Not so bad, really, for someone looking to go unnoticed.

A lot of people scratched their heads when Kelly turned down marque-jobs like Florida and Tennessee to take over at UCLA, which is only a great “looking" job.

But Chip knew what he was doing. Could you imagine going 7-17 at those schools your first two seasons and then quietly opening spring camp for your third?

Yet, Kelly forges forward, relatively immune, with very little to show for his first two years on the job.

And few people outside a tight, powder-blue circle really seriously, honestly, care.

To a guy like Kelly, who seems to hate media relations, promotions, booster interaction and public appearances, UCLA football must feel like heaven.

In all my years on the college beat I am hard-pressed to recall a coach less engaged with, well, engagement.

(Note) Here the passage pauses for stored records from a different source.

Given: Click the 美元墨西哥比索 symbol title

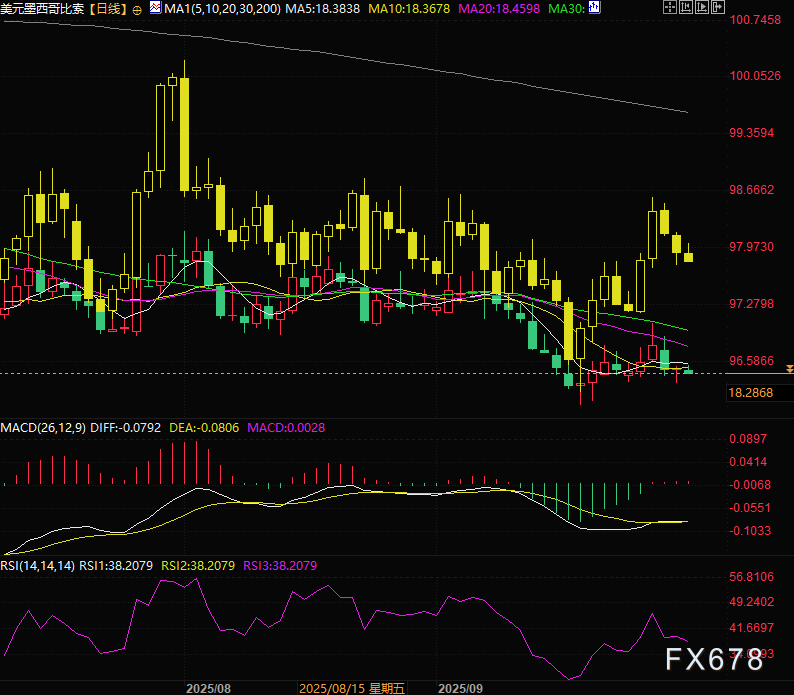Looking at the screenshot, I should coord(43,9).
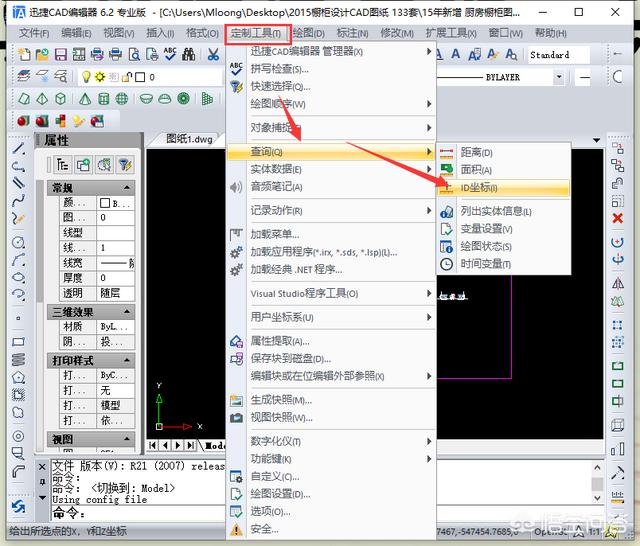Select 距离 from the query submenu
Image resolution: width=640 pixels, height=546 pixels.
(x=476, y=152)
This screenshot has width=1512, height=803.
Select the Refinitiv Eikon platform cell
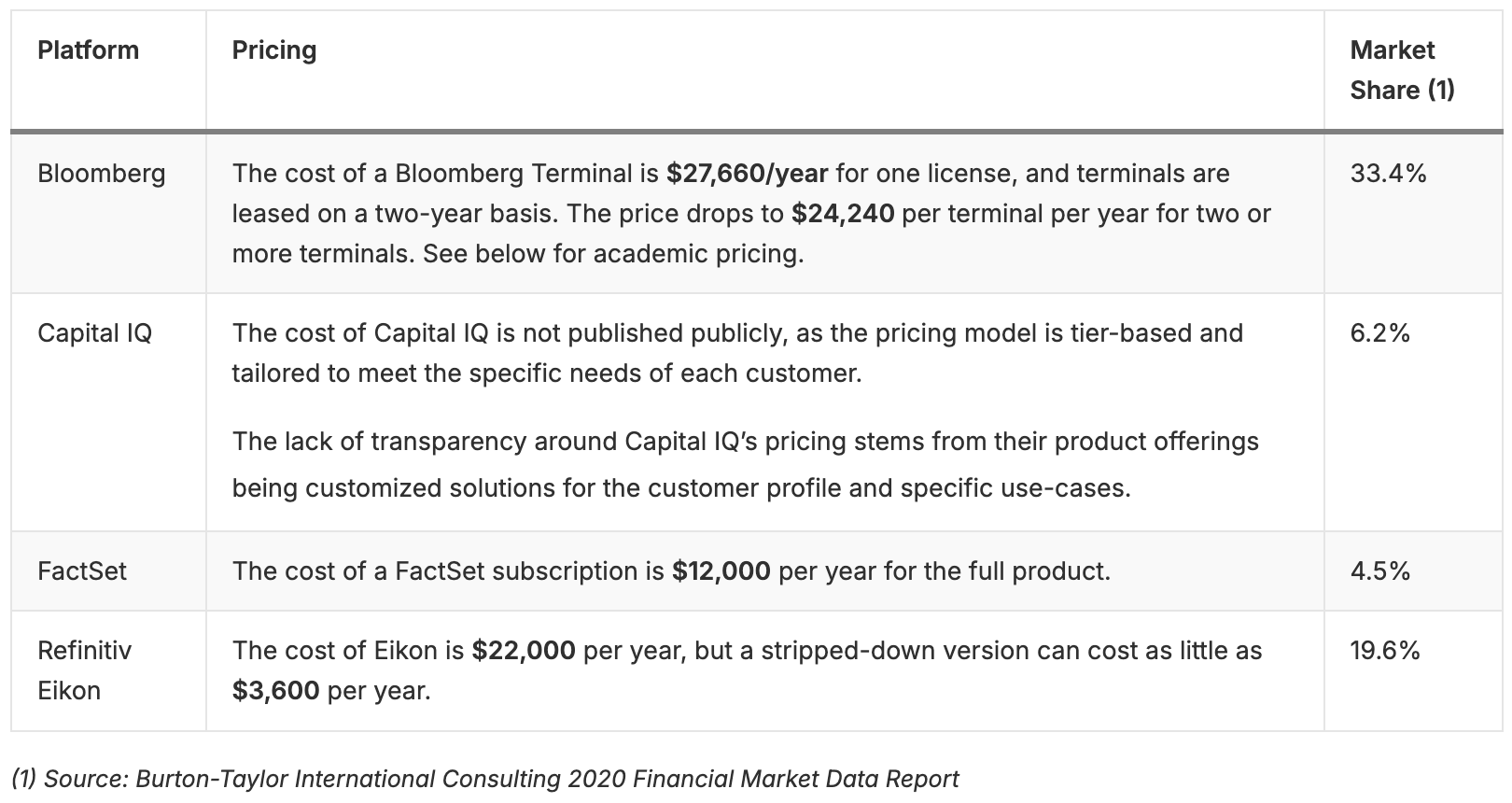pos(84,670)
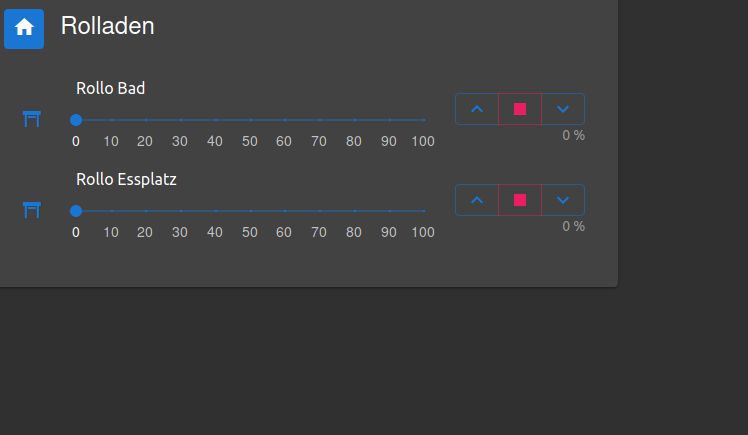Viewport: 748px width, 435px height.
Task: Click the blue home icon
Action: click(24, 29)
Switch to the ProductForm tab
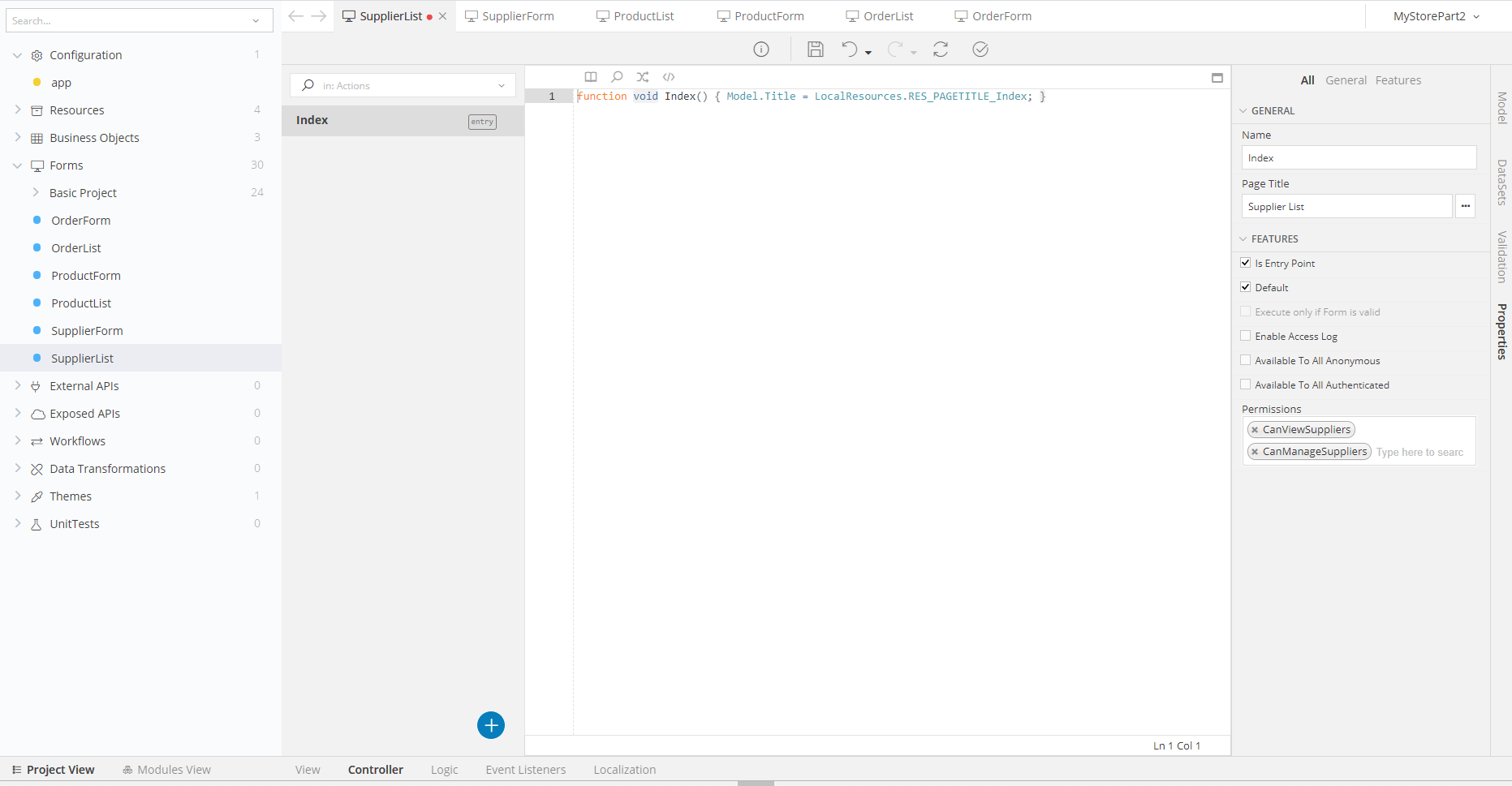The height and width of the screenshot is (786, 1512). (x=760, y=16)
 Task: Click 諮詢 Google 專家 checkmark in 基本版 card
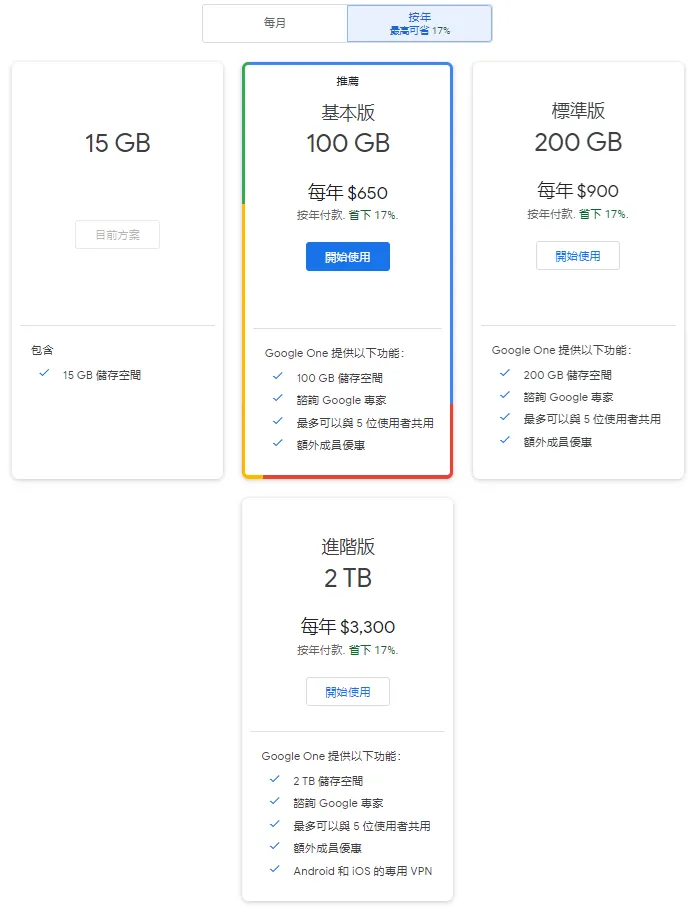coord(277,399)

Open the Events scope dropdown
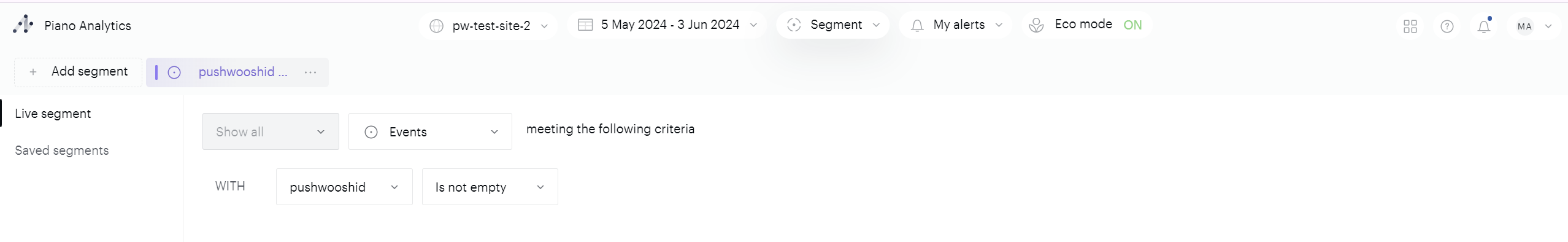[430, 131]
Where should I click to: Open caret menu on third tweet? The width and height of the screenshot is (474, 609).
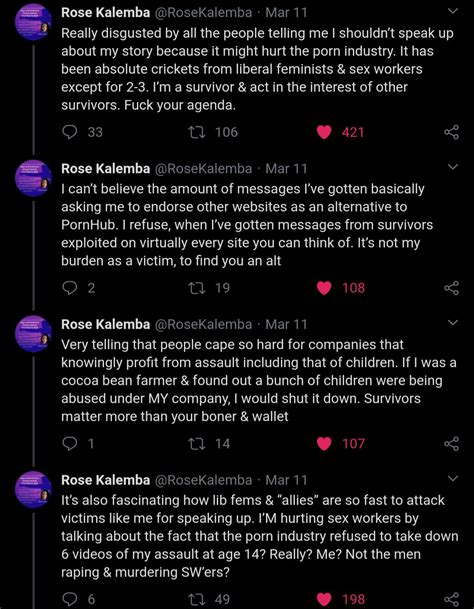click(453, 323)
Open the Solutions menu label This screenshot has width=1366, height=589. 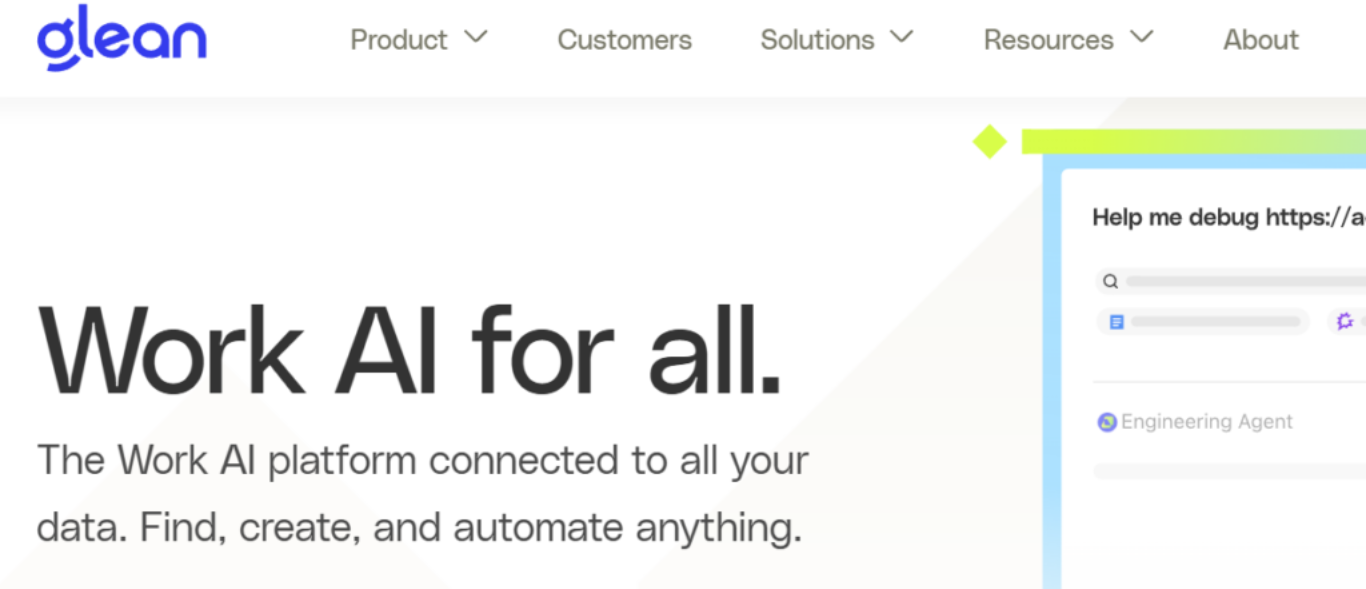click(x=817, y=40)
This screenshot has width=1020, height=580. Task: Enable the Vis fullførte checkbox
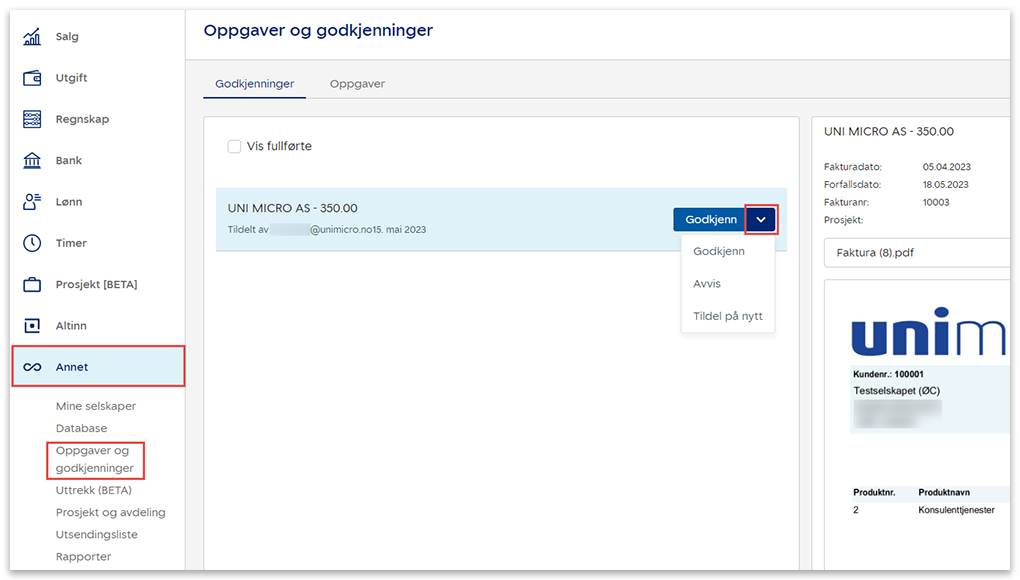234,147
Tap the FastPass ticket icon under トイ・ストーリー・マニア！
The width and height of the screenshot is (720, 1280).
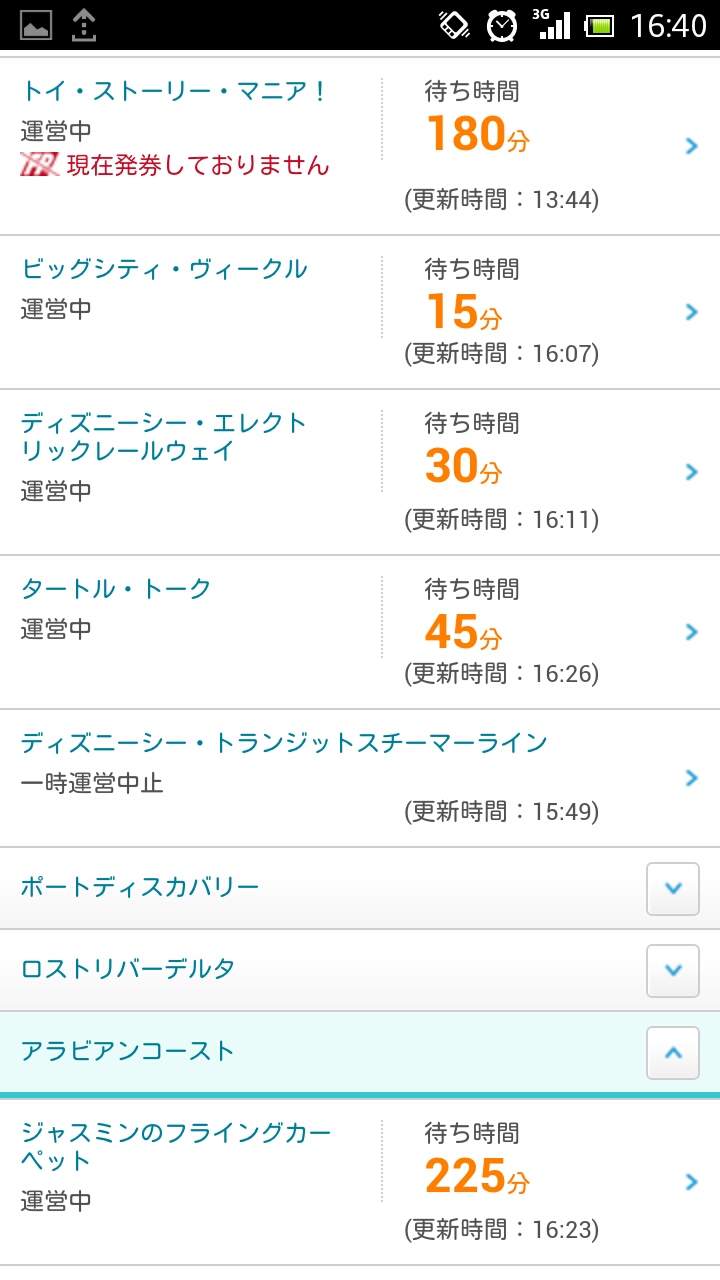[40, 165]
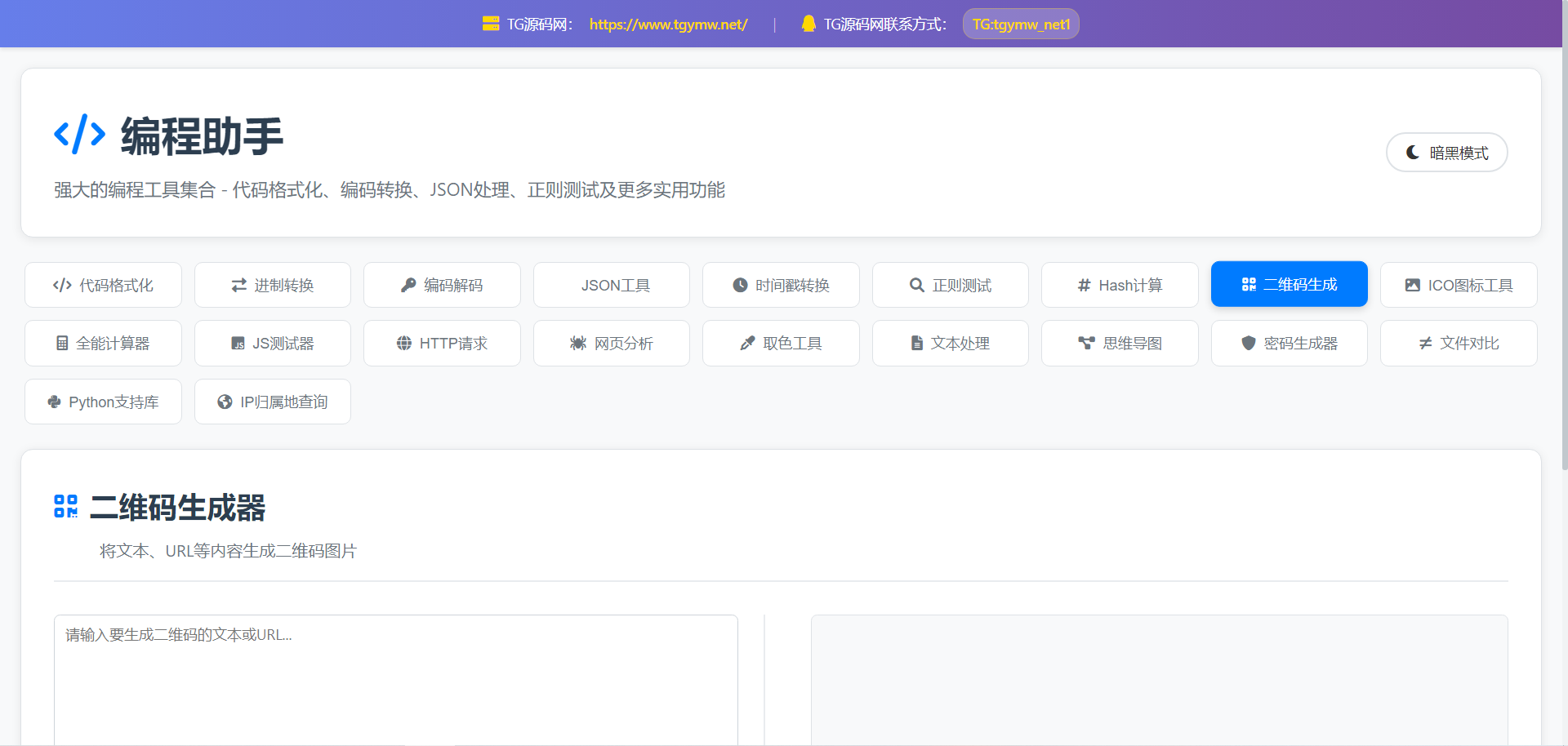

He conducts press conferences with a stop watch and a look that suggests he has a train to catch.

If Kelly has a coach’s show on Sunday during the season I’ve never seen it; if he’s been on local talk radio I’ve never heard it.

I’ve never seen him on television, in fact, other than for mandated contractual appearances. He doesn't do commercials for "Golden Flakes" or hock cars for “My friends down at Simi Valley Chevrolet.”

If he hands out turkeys to the homeless, on Thanksgiving, he does it quietly.

I mostly know the sound of his voice from his days as coach at Oregon.

And this can all be perfectly fine for everyone involved with UCLA.

Some hard-core coaches might low-level seethe with success of the basketball team taking attention away from football.

It was one reason Mack Brown left North Carolina, for Texas, back in 1997.

My guess, though, is that Chip Kelly is absolutely and genuinely thrilled for the late-season run UCLA basketball is making under first-year coach Mick Cronin.

More publicity for basketball means less Kelly has to talk about defensive coordinator Jerry Azzinaro.

The L.A. Times reminded everyone this week that Kelly is coming off the worst two-year start for ANY coach at the school since James J. Cline went 2-10-3 in 1923-24.

In the land of earthquakes, though, it has barely registered.

Kelly has chased dozens of players off campus and into the transfer portal and his recruiting classes are so quirky they are difficult to evaluate.

Truth is no one knows what any of it means but check back next December?

Clay Helton had a winning record at USC last year yet was forced to gaslight his coaching staff.

Kelly finished 4-8 yet got no real pushback in bringing best-buddy Azzinaro, at a salary of $700,000, for coordinating a UCLA defense that finished 110th in 2019.

THIS, people, is why Kelly took the UCLA job.

No one is saying he can keep this up forever and Kelly is facing an important third season in 2020.

But he got to Season Three on his terms, in the cover of darkness, without ever having to take a follow-up question or kiss a baby.

Mississippi State fired Joe Moorhead after going 14-12 in two seasons—but that’s the SEC.

Let Tommy Tuberville run for the Senate.

Kelly, no sir, is not THAT, but he's also no dummy.

UCLA could be his dream job—if only for the lack of scrutiny plus the weather. Firing him after another bad season might not even put a ding on his hood if you think of him as someone incapable of putting down lasting ties to any one or any community.

There’s also a decent chance UCLA will be good this season. Some things are breaking in Chip’s direction: Oklahoma is finally off the schedule and Karl Dorrell is coaching at Colorado. Utah figures to be down and if you think the road to the South goes through Clay Helton, well, that doesn’t sound impossible.

He took less money, yeah, but for a lot less grief. Pressure? If you cut Chip Kelly open my guess is you'd find all of his stomach lining.

Don’t be surprise if Chip ends up being the genius we all thought he was at Oregon…and he knew he was all along.